Satellos Bioscience is a drug discovery company developing therapeutics to regenerate muscle as a new approach to treating disease conditions like Duchenne muscular dystrophy. They have recently announced that they have created, prioritized and advanced novel small molecule drug candidates into further preclinical studies.

The Company’s compounds have been designed to be potent and selective inhibitors of a particular kinase protein in the Notch pathway, which the company is calling K9 for reasons of confidentiality. The Company’s scientists have discovered that inhibiting this target enables the modulation of the muscle stem cell division and regeneration process in its lead disease indication, Duchenne muscular dystrophy (“Duchenne”). 

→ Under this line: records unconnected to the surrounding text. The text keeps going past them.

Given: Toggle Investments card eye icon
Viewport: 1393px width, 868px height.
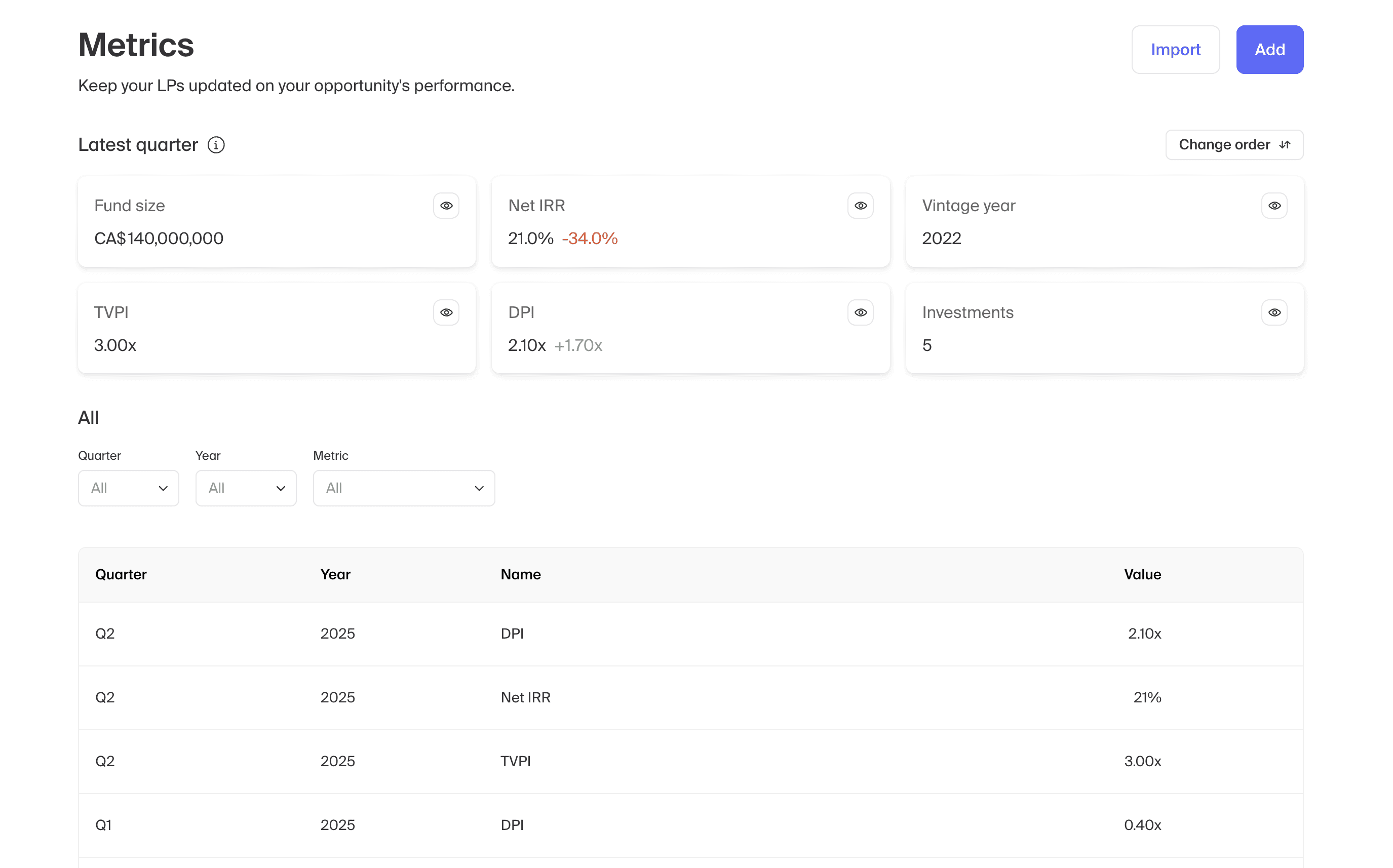Looking at the screenshot, I should (x=1274, y=312).
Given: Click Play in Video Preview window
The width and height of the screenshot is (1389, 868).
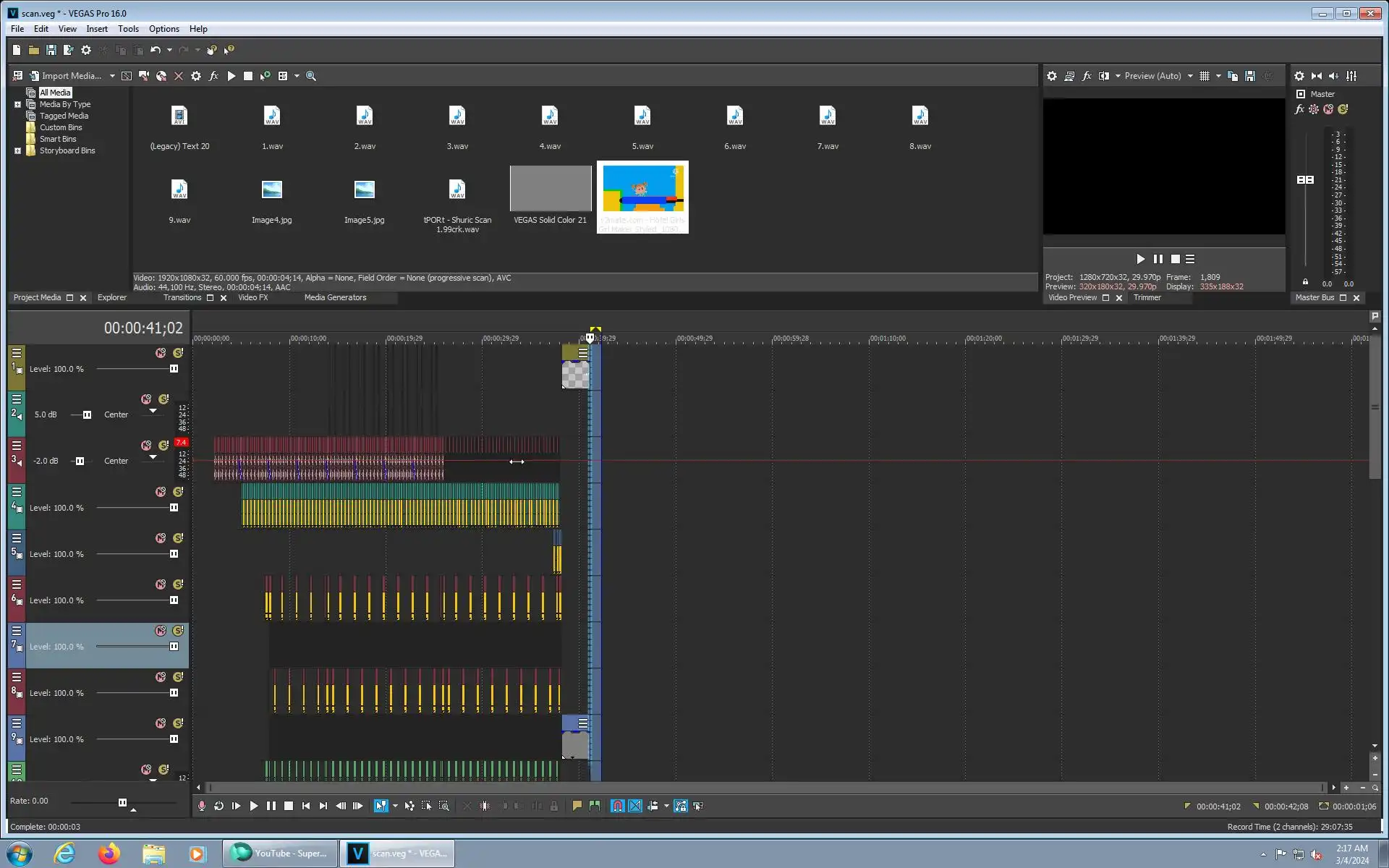Looking at the screenshot, I should coord(1140,259).
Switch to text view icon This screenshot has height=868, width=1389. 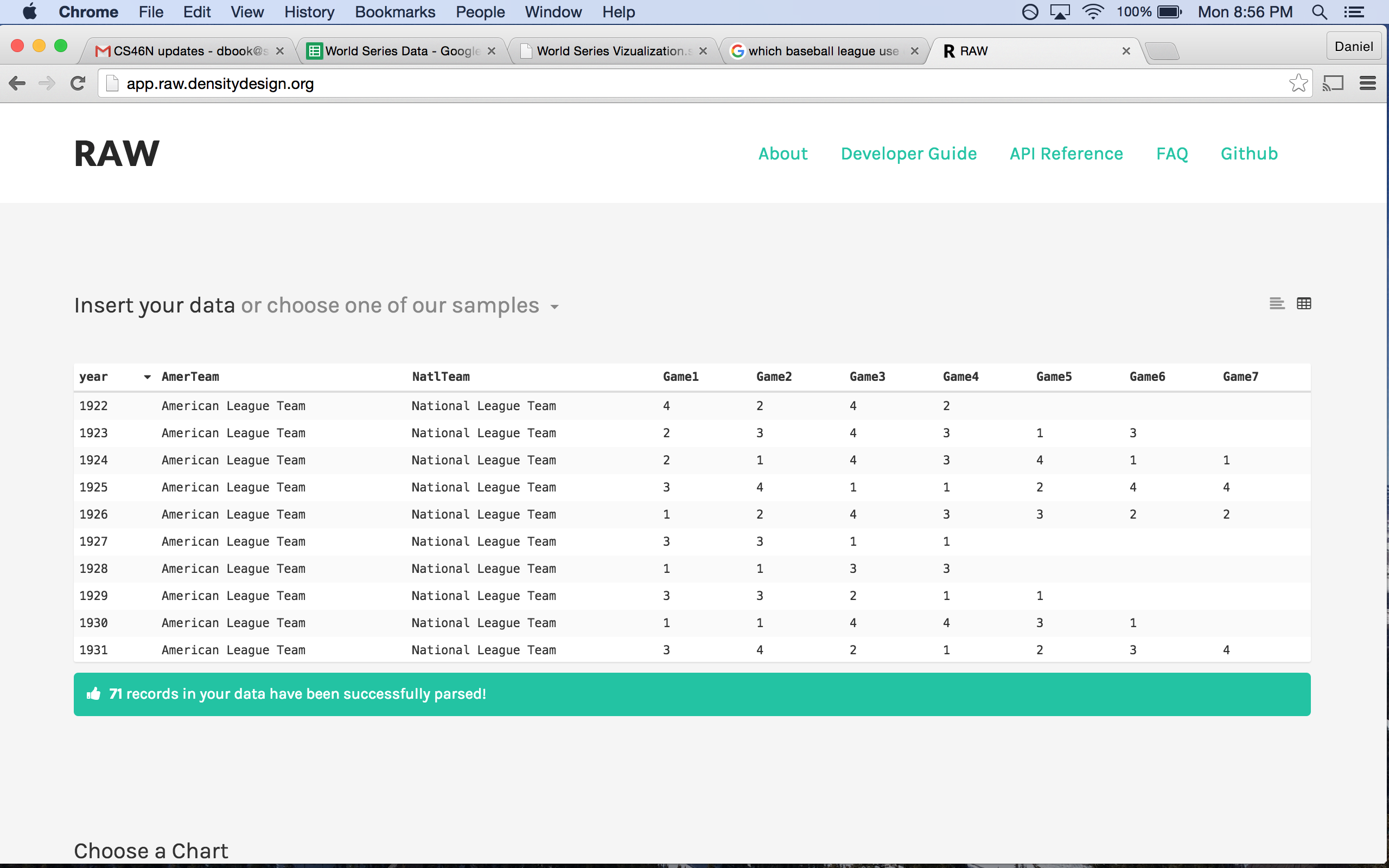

“The K9 drug target is quite well understood pharmaceutically, in a completely unrelated therapeutic area to Duchenne where it has been independently studied in both phase 1 and phase 2 clinical studies. That this target has been assessed in another setting without apparent signs of obvious safety concerns is encouraging to us as this may help de-risk our program.

Our scientific team has moved quickly and inventively to generate these potent and selective inhibitors of K9, consistent with our timelines. I am proud of their progress in advancing small molecule drug candidates which can regenerate muscle as a treatment for people living with Duchenne.”

Frank Gleeson, President and CEO of Satellos

Defeat Duchenne Canada is proud to fund Dr. Michael Rudnicki, the scientific founder at Satellos, who discovered and has shown how muscle stem cells regulate muscle repair and growth throughout life. He has shown how defects in a process known as stem cell “polarity,” which controls how muscle stem cells divide to create muscle progenitor cells, lead to a failure of muscle regeneration in Duchenne and potentially other muscle disorders. As a result of this ongoing inability to produce sufficient numbers of new muscle cells, the muscles of people living with Duchenne are unable to keep up with and repair the continuous and accumulating damage their muscles experience.